News and links
- Geoffrey Hinton and John Hopfield were awarded this year’s Nobel Prize in Physics for their foundational contributions to machine learning. In a press conference following the announcement, Hinton said that “if you look around, there are very few examples of more intelligent things being controlled by less intelligent things, which makes you wonder whether when AI gets smarter than us, it’s going to take over control.”
- In “A Narrow Path,” a group of AI policy researchers outlines a set of proposals for avoiding human extinction from AI.Their plan involves preventing smarter-than-human systems from being developed within the next twenty years. We are skeptical about instituting a moratorium for a fixed amount of time, rather than halting until humanity is truly ready to proceed, but we appreciate that they chose a duration measured in decades rather than months.
- In “Machines of Loving Grace,” Anthropic CEO Dario Amodei explores the potential benefits of smarter-than-human AI and also briefly argues that a coalition of democracies should race to quickly build it. Responding with his own essay, Max Tegmark argues that “from a game-theoretic point of view, this race is not an arms race but a suicide race[…] Because we are closer to building AGI than we are to figuring out how to align or control it.” We agree with Tegmark’s point here.

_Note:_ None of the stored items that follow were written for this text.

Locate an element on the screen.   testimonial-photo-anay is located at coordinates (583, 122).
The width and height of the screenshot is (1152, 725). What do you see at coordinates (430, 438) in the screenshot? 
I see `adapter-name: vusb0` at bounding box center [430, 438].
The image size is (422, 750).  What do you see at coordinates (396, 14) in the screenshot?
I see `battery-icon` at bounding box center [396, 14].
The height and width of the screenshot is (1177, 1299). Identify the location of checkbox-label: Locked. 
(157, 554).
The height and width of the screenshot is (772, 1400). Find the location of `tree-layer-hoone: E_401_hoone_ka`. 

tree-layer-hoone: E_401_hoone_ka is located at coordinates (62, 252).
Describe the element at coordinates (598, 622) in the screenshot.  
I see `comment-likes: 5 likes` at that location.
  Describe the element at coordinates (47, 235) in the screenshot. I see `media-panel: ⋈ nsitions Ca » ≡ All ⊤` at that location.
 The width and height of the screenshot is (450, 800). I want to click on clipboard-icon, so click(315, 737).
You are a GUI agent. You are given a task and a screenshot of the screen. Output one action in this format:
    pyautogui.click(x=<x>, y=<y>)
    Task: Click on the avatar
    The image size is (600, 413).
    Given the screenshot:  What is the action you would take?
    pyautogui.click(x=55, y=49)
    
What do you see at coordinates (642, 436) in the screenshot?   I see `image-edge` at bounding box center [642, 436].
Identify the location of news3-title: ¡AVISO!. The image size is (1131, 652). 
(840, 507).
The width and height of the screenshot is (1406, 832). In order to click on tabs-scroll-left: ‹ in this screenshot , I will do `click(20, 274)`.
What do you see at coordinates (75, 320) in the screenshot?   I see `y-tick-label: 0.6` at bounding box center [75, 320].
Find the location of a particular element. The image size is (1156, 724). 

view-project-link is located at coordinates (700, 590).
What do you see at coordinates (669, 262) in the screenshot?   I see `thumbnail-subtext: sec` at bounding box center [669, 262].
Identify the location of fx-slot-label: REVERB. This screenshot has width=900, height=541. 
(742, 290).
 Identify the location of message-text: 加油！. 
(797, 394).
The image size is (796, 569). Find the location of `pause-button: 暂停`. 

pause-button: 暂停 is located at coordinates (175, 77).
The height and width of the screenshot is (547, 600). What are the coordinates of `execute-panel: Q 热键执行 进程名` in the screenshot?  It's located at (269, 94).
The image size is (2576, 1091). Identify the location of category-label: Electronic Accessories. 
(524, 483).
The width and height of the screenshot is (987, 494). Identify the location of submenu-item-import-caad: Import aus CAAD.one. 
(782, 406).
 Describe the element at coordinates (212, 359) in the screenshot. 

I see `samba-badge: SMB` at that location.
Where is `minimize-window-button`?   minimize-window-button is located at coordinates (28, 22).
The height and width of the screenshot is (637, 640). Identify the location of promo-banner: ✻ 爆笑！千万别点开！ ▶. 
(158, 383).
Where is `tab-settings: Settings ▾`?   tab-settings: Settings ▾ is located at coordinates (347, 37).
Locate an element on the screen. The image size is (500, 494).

- California Governor Gavin Newsom vetoed SB 1047, the bill which would have mandated risk assessments for some AI developers. Unlike most of the bill’s critics, Newsom argued that the bill actually didn’t go far enough: “By focusing only on the most expensive and large-scale models, SB 1047 establishes a regulatory framework that could give the public a false sense of security about controlling this fast-moving technology.” In “SB 1047: Our Side Of The Story,” Scott Alexander strongly challenges this rationale and reflects on the bill’s rise and fall.
- OpenAI announced o1, a model trained with reinforcement learning to do more complex reasoning than previous systems. The model was shared with red teaming organizations, but only one week before it was released. One of the organizations, Apollo Research, found that o1 acts deceptively in some situations.
- There was recently a string of new research and discussion related to how the ability of language models to predict the future compares to that of humans:
- Researchers at CAIS claimed that, given the right prompt, GPT-4o could forecast at a “superhuman level.”
- Forecasting platform Metaculus ran its own study which found that “no AI has demonstrated superhuman forecasting skill yet.”
- Another group of researchers introduced a forecasting benchmark and used it to find that AI systems can forecast as well as random survey-takers, but not as well as expert forecasters.